We use tools like ESLint and TypeScript to automatically enforce some parts of our style guide. Run the pnpm run lint
command to lint the codebase. We also use tools like Prettier to automatically enforce code formatting. Run the pnpm run format
command to format the entire codebase.
Anything enforced by linting and formatting is considered a style rule. It is strictly required that you follow all style rules while working in the codebase. Run the pnpm run lint
and pnpm run format
commands to check your code at any time.
These style rules are maintained in configuration files, and therefore not documented in this document. Read any of the following configuration files to learn more about the style rules that we strictly enforced across the codebase:
Alternatively, don't worry too much about style rules and trust that our tools will catch these issues for you and offer inline suggestions as you work.
We will try to enforce most of our style guide with linting and formatting tools, but not everything can be reasonably captured in a lint rule.

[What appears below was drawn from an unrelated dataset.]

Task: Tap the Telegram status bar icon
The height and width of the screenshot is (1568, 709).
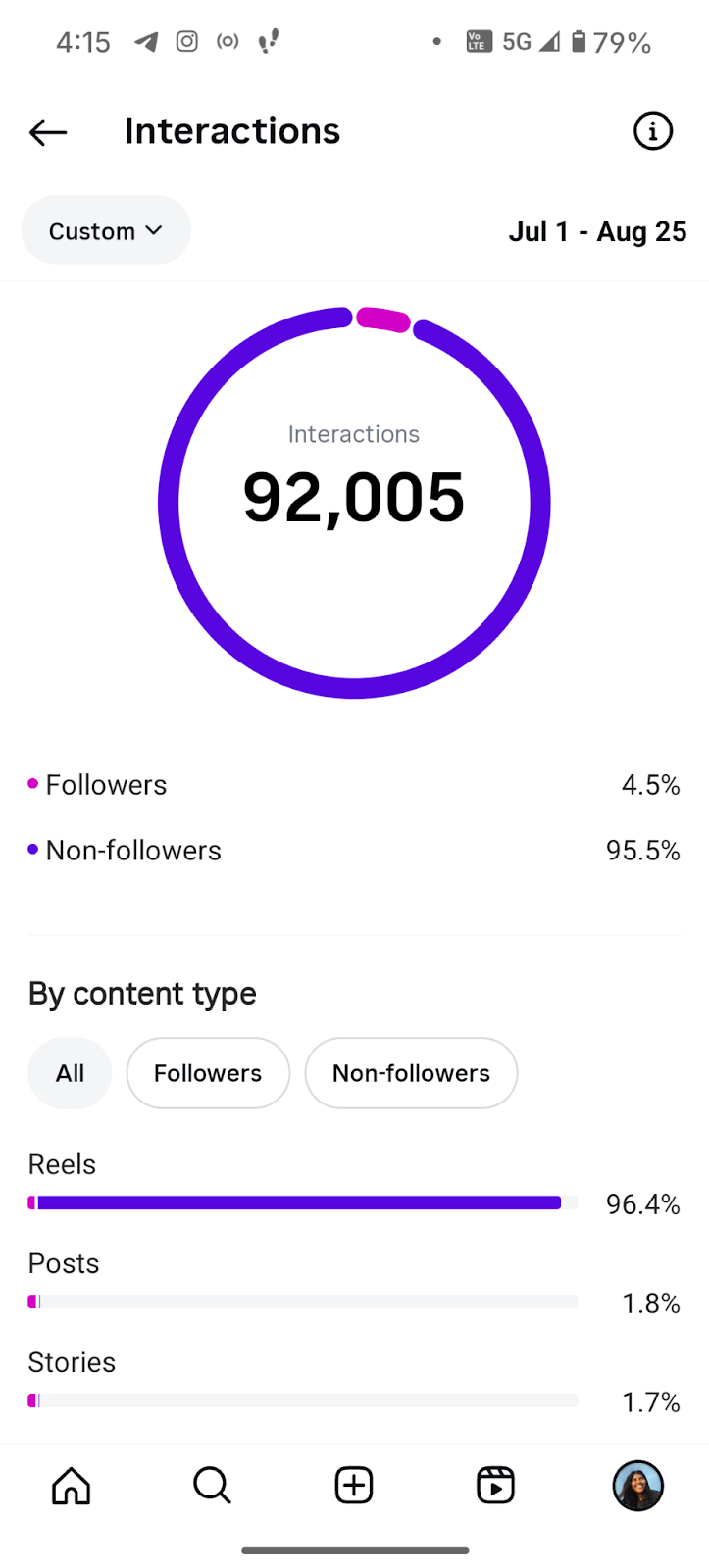Action: coord(146,42)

Anything else in this document -- that is, anything not automatically enforced by linting -- is considered style guidance. Do your best to follow all style guidance outlined in this style guide, and expect code reviewers to be looking for these things in your Pull Request. However, no tool exists to catch you when you break guidance.
The reason that we don't treat these as strict rules is simple: we are all human. It would be silly to expect 100% accuracy without automated tooling to enforce it. Authors and reviewers will both miss things every once-in-a-while, and that is okay.

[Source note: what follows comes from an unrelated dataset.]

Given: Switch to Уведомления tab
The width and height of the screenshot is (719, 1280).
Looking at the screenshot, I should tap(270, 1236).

Currently, style rule changes must be nominated by a core maintainer (L3) to be considered for the official style guide. Anyone is free to suggest a change, but do not expect any action unless a core maintainer champions your proposal through the process.
Note: This process is new, we are still figuring it out! This process will be moved into GOVERNANCE.md when finalized.
If you are a core maintainer who is interested in nominating or championing a style change, reach out in the private #core channel on Discord.
Style changes should be evaluated as objectively as possible, with as little personal ego invested as possible.
For example: "This is clean code" is a subjective point and should have limited impact in a style discussion. What is clean code to you may be "dirty" code to me!
In contrast: "Tabs are more accessible than spaces" is an objective point and should be strongly considered in a theoretical style discussion on tabs vs. spaces. (Fred: Believe me, I write this as someone who personally prefers spaces over tabs in my own code!)
Sometimes, not everyone will agree on style changes and 100% consensus is impossible. This is a condition commonly referred to as bike-shedding. If consensus can not be reached, a simple majority vote among core contributors (L3) will suffice.
Note: This process is new, we are still figuring it out! This process will be moved into GOVERNANCE.md when finalized.
Empty! Right now, everything in our official style guide is captured and enforced as style rules in the automated tooling, as outlined above.